Re: Versioning from Phil Archer on 2017-06-06 (public-dxwg-wg@w3.org from June 2017)

From: Phil Archer <phila@w3.org>
Date: Tue, 6 Jun 2017 08:51:51 +0100
To: public-dxwg-wg@w3.org
Message-ID: <258631b6-c608-9f07-eac0-1fda1fde690a@w3.org>
Taking a standards design angle on this, we have a concept, versioning, 
that is understood in different ways by different people and in 
different circumstances. To some, even a minor correction to an error in 
a dataset is enough to call the result a new version. For others, it 
needs a very much larger scale change. Both positions can readily be 
justified, neither is right or wrong.

Do we think that 10 people will all agree on what is and isn't a 
version? I suggest not.
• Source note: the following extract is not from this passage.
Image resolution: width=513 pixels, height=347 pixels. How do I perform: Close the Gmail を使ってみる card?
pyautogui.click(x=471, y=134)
And so the temptation is then to say, OK, we'll 
have a means of differentiating between "this is really still version X 
but we've corrected a few errors", and "this is a whole new version" 
with maybe several other types in between. OK - but then the problem 
becomes one of usability. Will users actually bother to choose the right 
term? Information managers care about metadata far more than anyone else.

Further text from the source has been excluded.